§ **CONSIGNE**: Poursuivez l'analyse du cas de PAN de type D présentée ci-dessous en reprenant juste après sa dernière phrase.

§ **TEXTE À LIRE**:
═══

Avertissement : cette analyse fait partie d'une étude de corpus, se référer au contexte éditorial, et au contexte pédagogique correspondant à cet article. Nous faisons évoluer une analyse critique pour constituer par étape successives, la modélisation d'un autre "modèle hybride cognitif multimodal".
Analyse stratégique et phénoménologique d'un cas de PAN de type D: une application du MCEI au corpus SCAR-AP
Objectif: démontrer l'applicabilité et la supériorité explicative du MCEI en le déployant sur un cas documenté, afin de passer d'une description des faits à une modélisation de la dynamique de construction de la réalité. Le corpus SCAR-AP est présumé contenir les éléments d'un cas concret, incluant le témoignage, les rapports d'enquête et les analyses subséquentes.
Phase 1: Déconstruction systémique du dossier existant (analyse de niveau 3)
Cette première phase consiste à analyser le dossier tel qu'il nous est parvenu, en utilisant la grille de lecture de la systémique de Palo Alto pour cartographier la pathologie interactionnelle à l'œuvre. L'objectif est de comprendre comment le "cas" a été socialement et institutionnellement construit.
1.1. Cartographie des acteurs et des "tentatives de solution"
Nous allons d'abord identifier tous les acteurs mentionnés dans le modèle SCAR-AP et analyser leurs actions comme des "tentatives de solution" qui, paradoxalement, maintiennent le problème en vie :
Le(s) témoin(s): sa tentative de solution est le témoignage. L'objectif est de réduire l'angoisse de la rupture phénoménologique en la partageant et en la faisant valider par une autorité (gendarmerie, enquêteurs). Le problème que cette solution crée est la transformation d'une expérience subjective et ineffable en un "fait" objectif et rigide, qui devient alors la proie des jeux sociaux.

═══

§ **DONNÉES FOURNIES**:
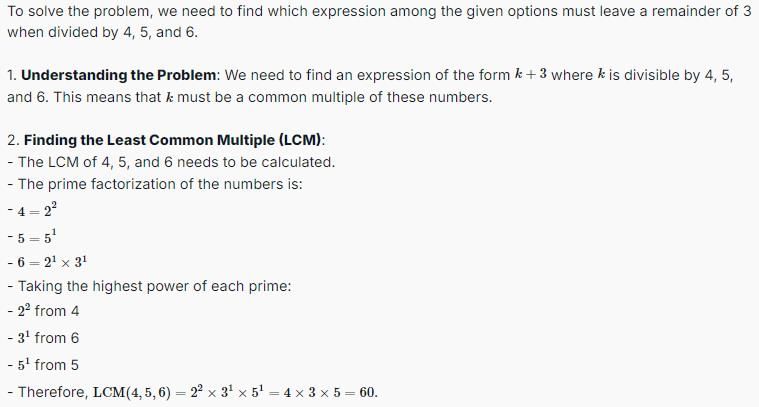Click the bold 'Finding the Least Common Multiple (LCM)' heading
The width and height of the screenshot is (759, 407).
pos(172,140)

═══

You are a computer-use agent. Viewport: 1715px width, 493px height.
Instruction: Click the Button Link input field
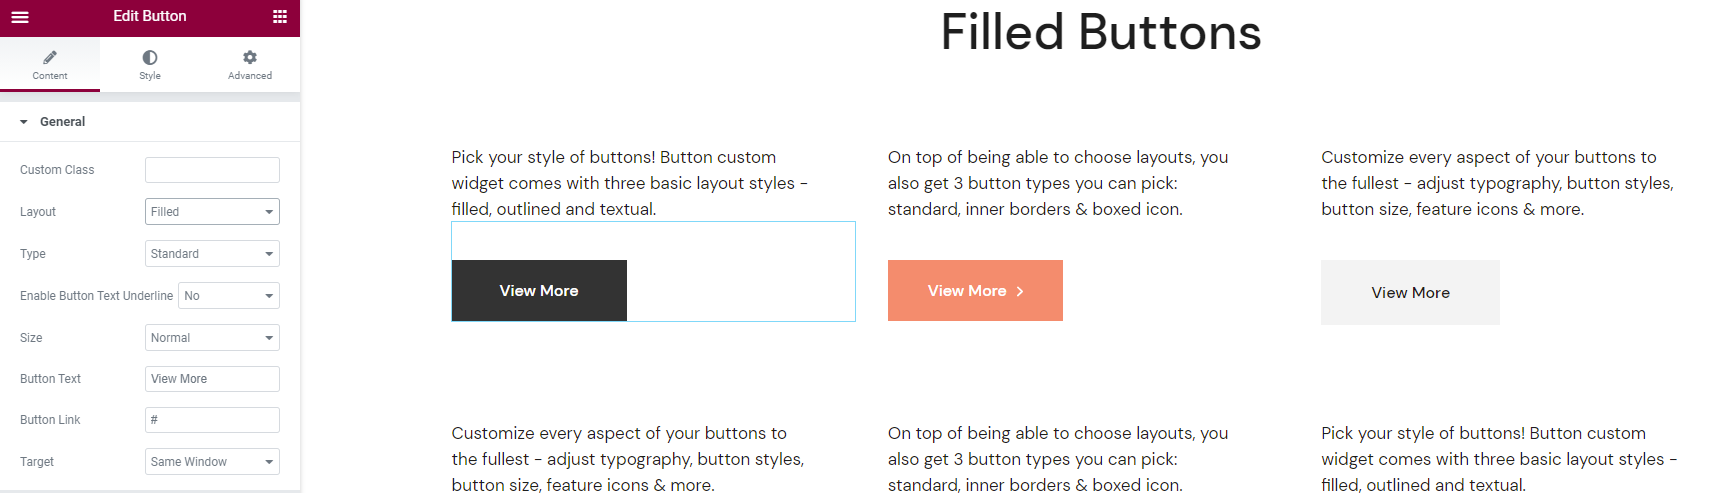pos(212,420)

═══

§ **RÉPONSE ATTENDUE**:
Les enquêteurs (privés/officiels): leur tentative de solution est l'enquête. L'objectif est de réduire l'anomalie en la faisant rentrer dans une catégorie connue (méprise, phénomène naturel, canular) ou, à défaut, en la documentant de manière "objective". Cette solution crée le "mystère" en certifiant officiellement qu'il y a un résidu non identifiable, fournissant ainsi le carburant essentiel au système.
Les experts scientifiques: leur tentative de solution est l'analyse technique. L'objectif est de produire des données chiffrées et des conclusions basées sur des preuves matérielles. Cette solution, lorsqu'elle ne conclut pas à une explication triviale, génère des données "anormales" qui deviennent des fétiches dans le débat, déconnectés de l'expérience originelle.
La société (médias, sceptiques, croyants): leurs tentatives de solution sont la narration (médiatique), la réfutation (sceptique) et la confirmation (croyante). Chacune de ces solutions renforce les autres dans une escalade symétrique, créant un "jeu sans fin" dont le but n'est pas la vérité, mais la continuation du jeu lui-même.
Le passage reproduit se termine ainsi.